Constance Hastings   April 22, 2024

The Trouble with Jesus: One can’t know Love without knowing its Lover.


Now, You Christians really like this part. You’ve got it inscribed on your bracelets, shirts and mugs, and you gush when you say it. Seems to some of us though, you haven’t really read it, more like you take these words and make them be what you want to hear. Let me rephrase what it sounds like to an outsider. God is out to get us. Either we take and swallow God’s deal, or we’re fried. It says God loves and is not condemning or judging, but it certainly doesn’t play like that in my world. One contradiction after another is all it is.


So at this point we say, Sorry, we didn’t mean it and God didn’t mean it either? You want what you say you don’t want, to make it all into what you want to hear? Not going to happen. Granted though, this is the crux of this whole thing. What is required is clarity of thought and expression. It’s a valid need and not to be ignored by any of us.


Context First

Notice the limitations we have with it. We live right now. No kidding. Written 2000 years ago, some things are not going to mean what we think it means. Start with this, “As Moses lifted up the bronze snake on a pole…” That’s what medical professions use as their logo, right? Yes, it came from a story of healing, referencing when the Israelites in the wilderness suffered from snake bites. God provided healing in this pole for those who gaze upon it.  (Numbers 21:8-9) Lifting one’s focus above one’s self to God is what heals and restores. Sure, the image seems strangely voodoo-ish, but if it’s good enough for your favorite doc, don’t bash it.


Jesus saw himself on it except his pole was a cross on which he’d be lifted. Like the Israelites, anyone who looks up to it in belief that God heals and restores all that’s wrong with us, gets “eternal life.” That’s huge, a lot more than you may think or have been led to think. It means that life with God begins now, not when you gasp your last. Now. In God’s own presence and being, you have it made. God out to get you? Thank God for it. God wants to get you close and live a full life with you. Yes, right now and again even after your body gives out.


The How and How Much of Love

Then, in just 24 words or so, Jesus clarifies. “God loved the world so much…” Only a copious Love can make it happen, the kind of Love that will do anything to be with another.


“… so much God gave…” It took the fullest sacrifice that can be measured, so much Love that gave and spilled all it could, a surrender that shatters all concept of a love that serves itself. “I came here not to be served but to serve others, and to give my life as a ransom for many.”  (Mark 10:45)

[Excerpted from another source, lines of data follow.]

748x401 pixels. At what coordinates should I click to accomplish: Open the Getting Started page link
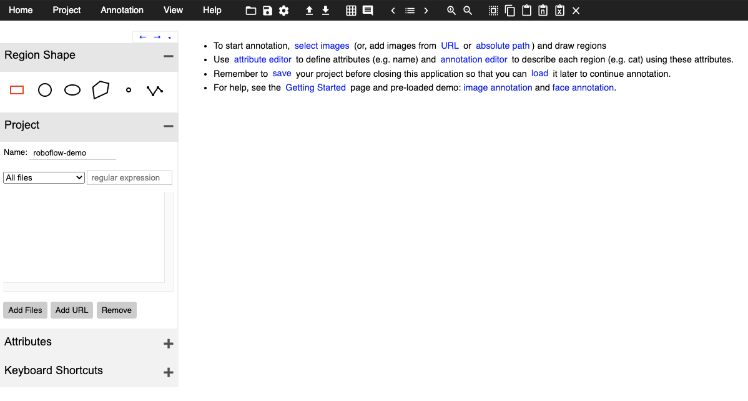pos(315,87)
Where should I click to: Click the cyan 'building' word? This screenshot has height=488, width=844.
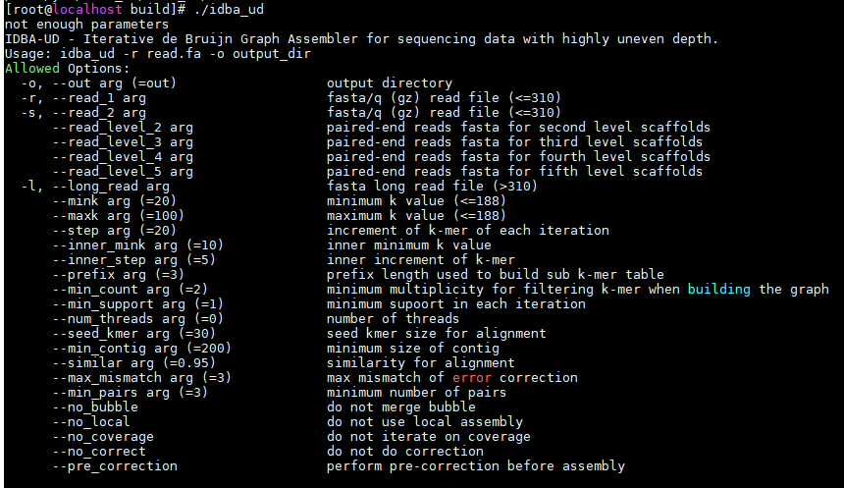pos(718,290)

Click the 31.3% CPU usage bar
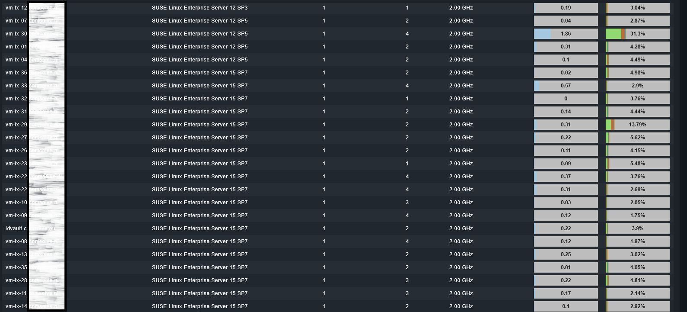point(637,34)
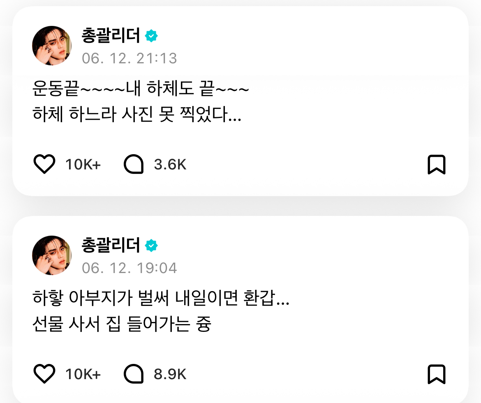The image size is (481, 403).
Task: Open comments on the 21:13 post
Action: (134, 164)
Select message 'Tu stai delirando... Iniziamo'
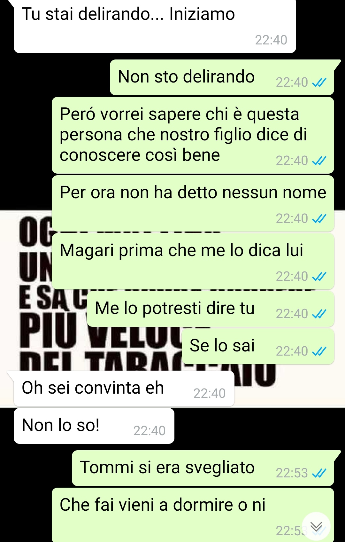Image resolution: width=345 pixels, height=542 pixels. coord(128,14)
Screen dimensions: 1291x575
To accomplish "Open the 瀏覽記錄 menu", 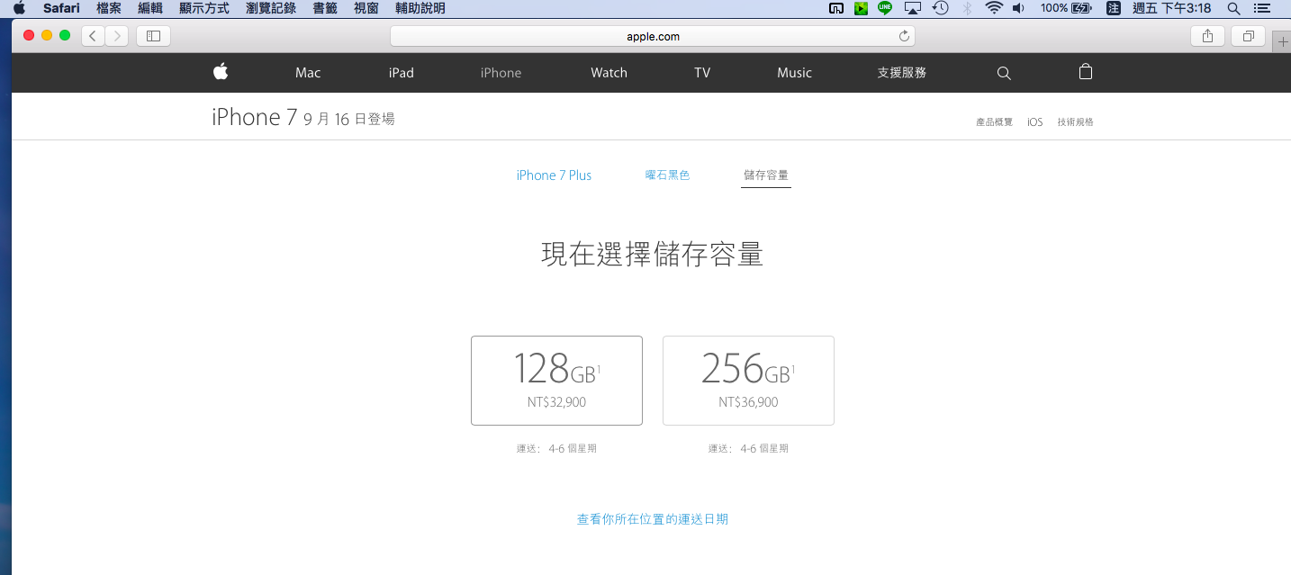I will tap(270, 8).
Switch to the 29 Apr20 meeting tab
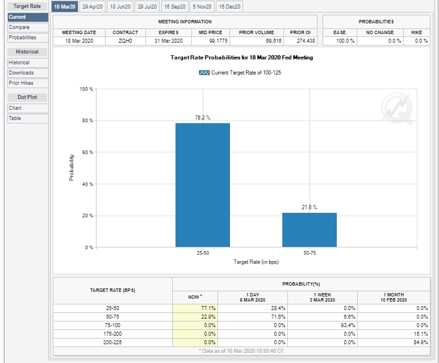Viewport: 439px width, 363px height. 92,6
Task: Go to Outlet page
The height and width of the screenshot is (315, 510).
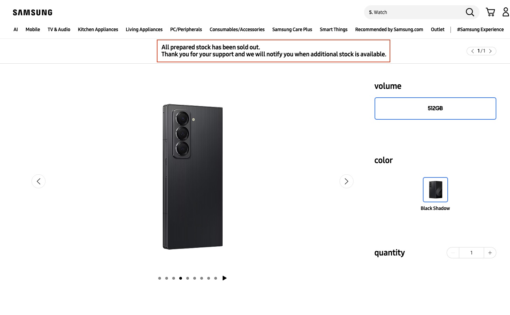Action: tap(438, 29)
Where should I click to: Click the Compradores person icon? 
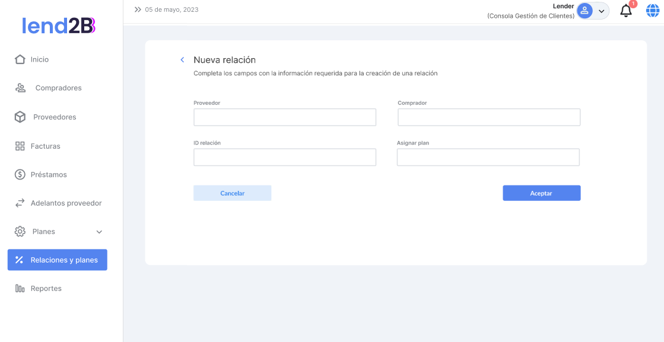click(x=20, y=88)
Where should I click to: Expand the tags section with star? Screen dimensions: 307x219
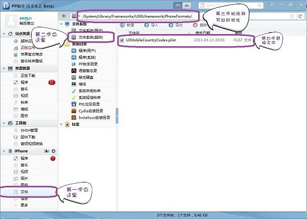pyautogui.click(x=61, y=124)
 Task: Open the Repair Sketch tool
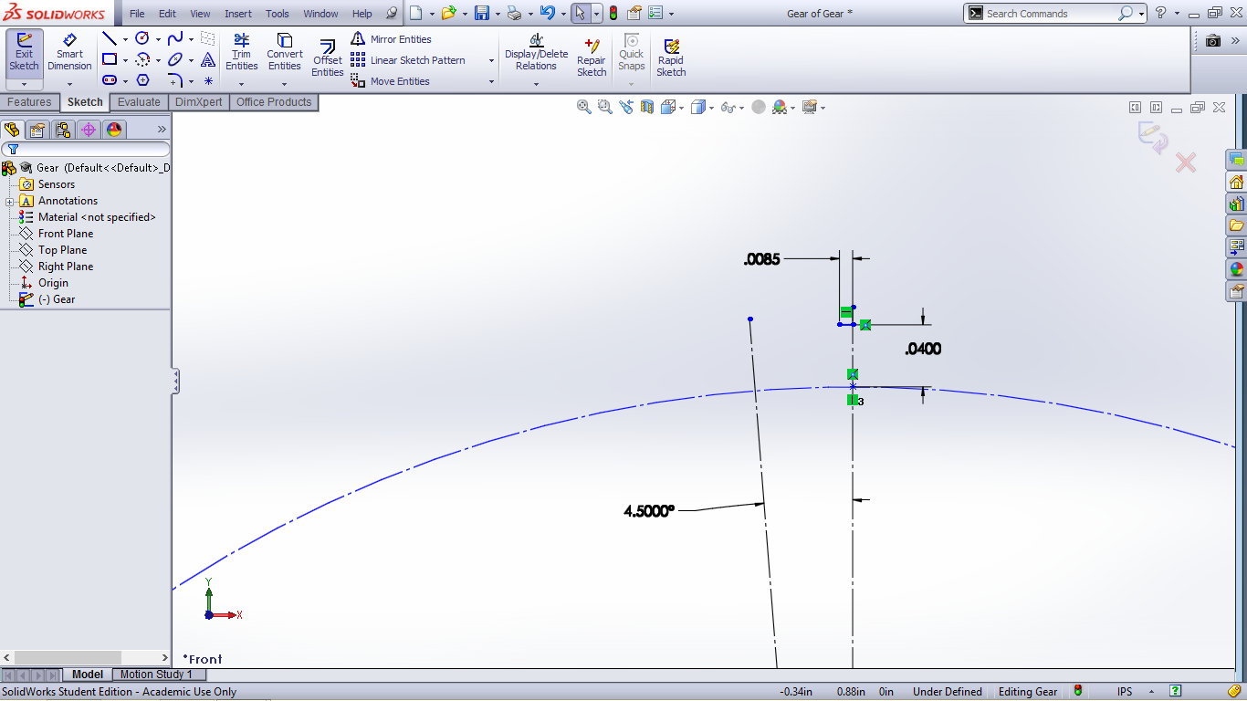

“…God gave his only Son…” Love came to show how Love is done, a Love that is total, unreserved, and unrestricted.


“…his only Son that whoever believes in him…” Jesus offered it in his call to “Come and see.”   (John 1:39) Watch me, observe me, draw closer, get nearer to what I do and who I am. Know it for yourself and not just what you’ve been told or what someone else wants you to know. And if you get close enough, I will change you and reverse all that you thought you were or could ever be. For in me you will know God and believe, in me you will have faith in what I can do, and in me you will trust as you walk in my path.


“…whoever believes in him will not perish…” Yes, that for which you’ve striven is what I want for you as well. By reversal and restoration, you won’t be separated from Love, but find your life, your soul, that innermost, intimate part of you that only God really sees and of which you have only part understanding.


“…not perish but have everlasting life.” (John 3:16) I have come that you may have life and have it fully, abundantly, rich and satisfying with the essentials of all that life is and needs. Even more so, it will carry you from this life, this trouble, into an even better existence with me forever.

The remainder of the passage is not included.